To put it another way, no belief or opinion is more valid than another. Therefore, such a system could not include stake as a variable.

I don't agree, stake related vote is a meassure that turns a sybil attack into a costly endeavour.

Also experience makes certain opinions more qualified than other ones.

It's not logic to put the same value on a witness with 0 year experience at the same level of a witness with 4 year experience. When you are looking for a job, that's an important item.

Agreed. It's about two different subjects:

A) Protocol philosophy. If REDPOS protocol is an improvement over DEPOS for a social blockchain.

B) If a specific implementation on a certain protocol is a better system than what exists today.

I strongly believe that REDPOS is a protocol philosophy that represents an evolution over DEPOS.

But I am no developer. It's out of my reach to produce such an implementation. It would need really good developers to produce a "NEWSTEEM on REDPOS". Just wishing some good ones, understand the need to evolve DPOS and maybe work on some REDPOS alike implementation.

Thoughts on a reputation system similar to Google's page ranking system? Users could have a place somewhere in their profile where they add links to other users that they consider trustworthy for governance. Someone with a high reputation adding a link to another user means that this second user's reputation increases. Whereas if a low-reputation user adds a link to another user, it doesn't make much difference.

How Google did it is that they manually picked a number of websites that they considered trustworthy and gave them a high reputation. And from there on, when those websites included links to other websites, then it increased those other websites' reputations. And so on it spread. We could replicate this process for user reputation. Reputation would basically be a score for "How trustworthy is this person when it comes to the governance of our platform?"

How Google did it is that they manually picked a number of websites that they considered trustworthy and gave them a high reputation.

Looks similar to how Ripple is decentralizing their validator nodes. Their UNL started as a 100% ripple nodes list, then they replaced one ripple server with a "trustworthy one" (on their own view) at a time, until the ripple owned servers became the minority of consensus.

Someone with a high reputation adding a link to another user means that this second user's reputation increases. Whereas if a low-reputation user adds a link to another user, it doesn't make much difference.

I like this idea, seems like the decentralized version of what Ripple or Google did. I see a good potential on that idea, if a good developer takes it.

I know @blocktrades is working on something, not sure if it's the same idea. Maybe other devs can chime in as well.

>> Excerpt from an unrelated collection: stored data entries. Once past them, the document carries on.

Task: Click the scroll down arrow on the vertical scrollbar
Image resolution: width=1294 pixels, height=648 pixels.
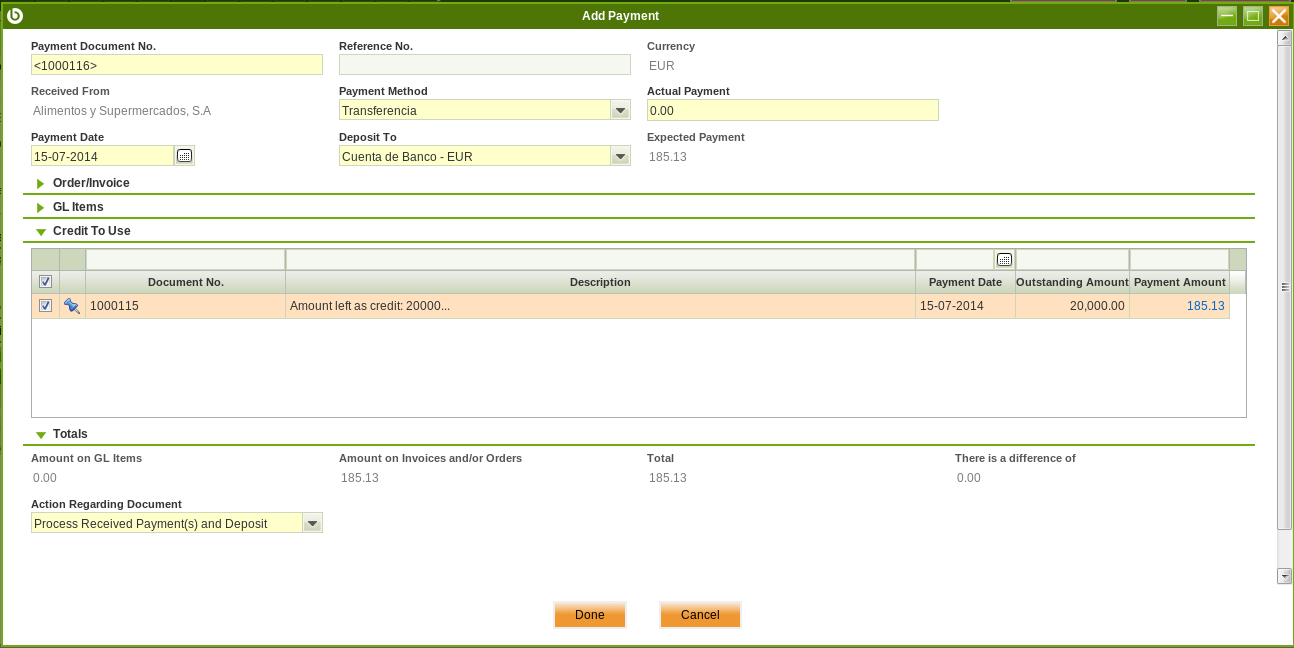Action: pyautogui.click(x=1284, y=576)
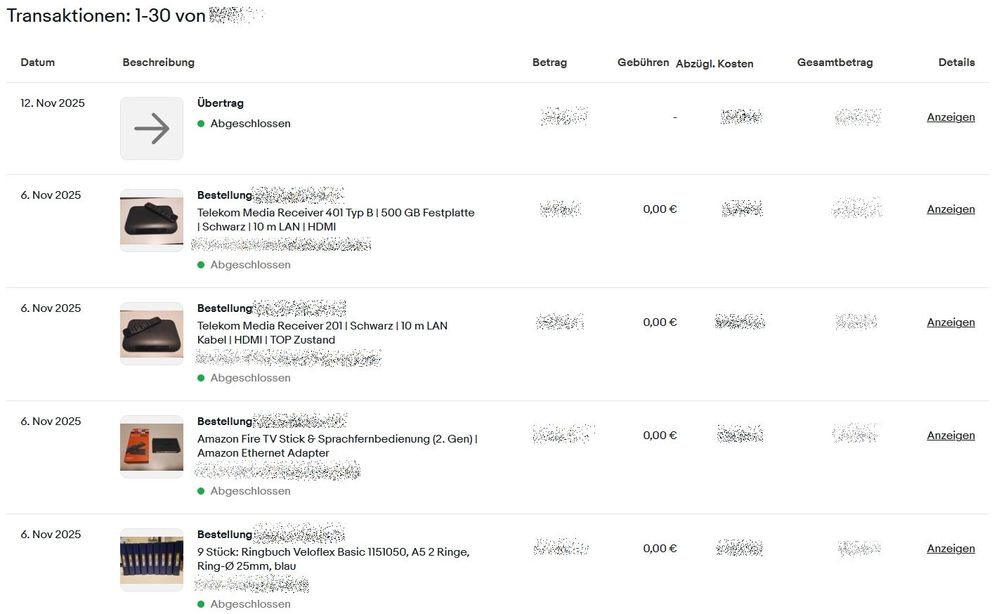This screenshot has width=999, height=614.
Task: Click the Übertrag arrow icon
Action: (152, 128)
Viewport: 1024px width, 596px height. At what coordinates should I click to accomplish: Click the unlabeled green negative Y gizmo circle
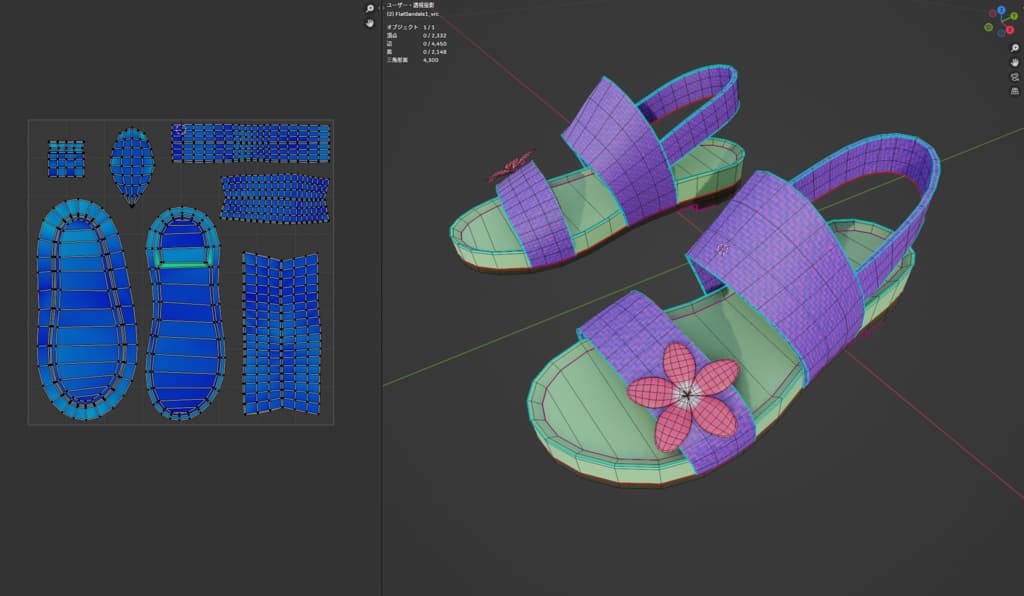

For the sake of STEEM's decentralization, this would be the best path to take. In all ends, the community-elected witnesses will ultimately decide the fate of the Blockchain. I believe they'll do the right thing in order to prevent any situations (like the the recent hostile takeover) from occurring again in the future. While this is my first post/comment, I've been into STEEM since its early days back in 2016. Things were a lot different back then, than what they are now. I hope that this dilemma would be put to an end once and for all to restore stability to the STEEM blockchain.

Things aside, your article/proposal was a great read. Thanks for sharing this with the STEEM community. STEEM ON!

Thank you @abiky! Let's push for an evolution of the DPOS protocol!

Great post and idea ! But as stated by others , finding the right reputation system is hard.
I really like the theory behind @steem-ua but there are some flaws : it's computationally heavy (iterations) , and they used witnesses ranking for initialization. Also I'm not sure if they made the code opensource or not at some point

Thank you @stoodkev! In my opinion "STEEM REDPOS" doesn't need to be theoretically perfect. Actually any protocol will have its flaws.

But "STEEM REDPOS" should just be better than "STEEM DPOS" to try it.

The STEEM community is an already 4 years old one. Time and experience is an human factor. If "REDPOS" was implemented on day 0 year 0, REP could have been heavily distorted by "evil" witnesses.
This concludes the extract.